TASK STATEMENT
Copy every line of the data exactly, leaving nothing out.

DATA SUPPLIED
--
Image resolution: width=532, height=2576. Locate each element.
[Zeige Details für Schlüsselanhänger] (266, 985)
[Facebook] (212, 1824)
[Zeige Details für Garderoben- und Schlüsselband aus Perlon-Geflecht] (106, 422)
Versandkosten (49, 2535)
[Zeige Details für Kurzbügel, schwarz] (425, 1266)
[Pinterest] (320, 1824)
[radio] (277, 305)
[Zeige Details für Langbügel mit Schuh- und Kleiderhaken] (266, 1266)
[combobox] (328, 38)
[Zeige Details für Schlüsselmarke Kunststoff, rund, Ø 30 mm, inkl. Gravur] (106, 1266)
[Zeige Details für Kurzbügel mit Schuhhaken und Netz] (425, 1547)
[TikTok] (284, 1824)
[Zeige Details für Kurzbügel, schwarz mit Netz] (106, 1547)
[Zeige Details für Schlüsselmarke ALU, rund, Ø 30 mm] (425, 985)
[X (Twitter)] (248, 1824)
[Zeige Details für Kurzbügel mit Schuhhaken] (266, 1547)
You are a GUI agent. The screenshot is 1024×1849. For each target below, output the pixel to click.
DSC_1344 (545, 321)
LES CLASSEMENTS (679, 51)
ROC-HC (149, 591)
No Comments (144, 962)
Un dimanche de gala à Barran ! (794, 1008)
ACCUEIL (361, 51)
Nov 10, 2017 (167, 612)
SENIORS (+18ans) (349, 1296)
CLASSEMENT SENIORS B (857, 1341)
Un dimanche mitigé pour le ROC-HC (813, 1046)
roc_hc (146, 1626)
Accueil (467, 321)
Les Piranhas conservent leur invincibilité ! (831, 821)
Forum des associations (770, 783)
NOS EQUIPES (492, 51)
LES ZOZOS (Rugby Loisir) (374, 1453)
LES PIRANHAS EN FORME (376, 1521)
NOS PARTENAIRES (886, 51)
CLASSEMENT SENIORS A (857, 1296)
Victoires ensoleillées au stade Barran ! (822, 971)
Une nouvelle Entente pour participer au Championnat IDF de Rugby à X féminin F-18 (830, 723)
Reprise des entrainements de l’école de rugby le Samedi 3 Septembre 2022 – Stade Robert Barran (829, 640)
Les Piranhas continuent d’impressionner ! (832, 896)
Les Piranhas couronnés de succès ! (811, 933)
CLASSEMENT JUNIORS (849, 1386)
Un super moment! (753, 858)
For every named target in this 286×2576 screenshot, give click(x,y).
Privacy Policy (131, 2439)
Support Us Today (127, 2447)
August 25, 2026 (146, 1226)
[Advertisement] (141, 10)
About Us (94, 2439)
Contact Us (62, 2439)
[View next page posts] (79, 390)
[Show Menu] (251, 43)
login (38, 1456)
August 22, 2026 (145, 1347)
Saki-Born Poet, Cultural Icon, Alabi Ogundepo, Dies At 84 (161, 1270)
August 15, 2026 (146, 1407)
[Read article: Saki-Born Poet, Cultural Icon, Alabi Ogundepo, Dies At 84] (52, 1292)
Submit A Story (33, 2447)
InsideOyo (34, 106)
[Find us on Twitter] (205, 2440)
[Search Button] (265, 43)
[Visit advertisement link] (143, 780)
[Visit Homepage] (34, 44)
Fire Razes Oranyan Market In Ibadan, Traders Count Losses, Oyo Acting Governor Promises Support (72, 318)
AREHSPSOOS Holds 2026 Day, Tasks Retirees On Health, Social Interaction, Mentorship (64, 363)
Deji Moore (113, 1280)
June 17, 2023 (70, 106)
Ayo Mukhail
--
WRITTEN ANSWER
Image resolution: width=532, height=2576. Locate each element.
[Zeige Details für Schlüsselanhänger] (266, 985)
[Facebook] (212, 1824)
[Zeige Details für Garderoben- und Schlüsselband aus Perlon-Geflecht] (106, 422)
Versandkosten (49, 2535)
[Zeige Details für Kurzbügel, schwarz] (425, 1266)
[Pinterest] (320, 1824)
[radio] (277, 305)
[Zeige Details für Langbügel mit Schuh- und Kleiderhaken] (266, 1266)
[combobox] (328, 38)
[Zeige Details für Schlüsselmarke Kunststoff, rund, Ø 30 mm, inkl. Gravur] (106, 1266)
[Zeige Details für Kurzbügel mit Schuhhaken und Netz] (425, 1547)
[TikTok] (284, 1824)
[Zeige Details für Kurzbügel, schwarz mit Netz] (106, 1547)
[Zeige Details für Schlüsselmarke ALU, rund, Ø 30 mm] (425, 985)
[X (Twitter)] (248, 1824)
[Zeige Details für Kurzbügel mit Schuhhaken] (266, 1547)
You are a GUI agent. The screenshot is 1024×1849. For each target below, output the pixel to click.
DSC_1344 (545, 321)
LES CLASSEMENTS (679, 51)
ROC-HC (149, 591)
No Comments (144, 962)
Un dimanche de gala à Barran ! (794, 1008)
ACCUEIL (361, 51)
Nov 10, 2017 (167, 612)
SENIORS (+18ans) (349, 1296)
CLASSEMENT SENIORS B (857, 1341)
Un dimanche mitigé pour le ROC-HC (813, 1046)
roc_hc (146, 1626)
Accueil (467, 321)
Les Piranhas conservent leur invincibilité ! (831, 821)
Forum des associations (770, 783)
NOS EQUIPES (492, 51)
LES ZOZOS (Rugby Loisir) (374, 1453)
LES PIRANHAS EN FORME (376, 1521)
NOS PARTENAIRES (886, 51)
CLASSEMENT SENIORS A (857, 1296)
Victoires ensoleillées au stade Barran ! (822, 971)
Une nouvelle Entente pour participer au Championnat IDF de Rugby à X féminin F-18 (830, 723)
Reprise des entrainements de l’école de rugby le Samedi 3 Septembre 2022 – Stade Robert Barran (829, 640)
Les Piranhas continuent d’impressionner ! (832, 896)
Les Piranhas couronnés de succès ! (811, 933)
CLASSEMENT JUNIORS (849, 1386)
Un super moment! (753, 858)
For every named target in this 286×2576 screenshot, give click(x,y).
Privacy Policy (131, 2439)
Support Us Today (127, 2447)
August 25, 2026 (146, 1226)
[Advertisement] (141, 10)
About Us (94, 2439)
Contact Us (62, 2439)
[View next page posts] (79, 390)
[Show Menu] (251, 43)
login (38, 1456)
August 22, 2026 (145, 1347)
Saki-Born Poet, Cultural Icon, Alabi Ogundepo, Dies At 84 (161, 1270)
August 15, 2026 (146, 1407)
[Read article: Saki-Born Poet, Cultural Icon, Alabi Ogundepo, Dies At 84] (52, 1292)
Submit A Story (33, 2447)
InsideOyo (34, 106)
[Find us on Twitter] (205, 2440)
[Search Button] (265, 43)
[Visit advertisement link] (143, 780)
[Visit Homepage] (34, 44)
Fire Razes Oranyan Market In Ibadan, Traders Count Losses, Oyo Acting Governor Promises Support (72, 318)
AREHSPSOOS Holds 2026 Day, Tasks Retirees On Health, Social Interaction, Mentorship (64, 363)
Deji Moore (113, 1280)
June 17, 2023 (70, 106)
Ayo Mukhail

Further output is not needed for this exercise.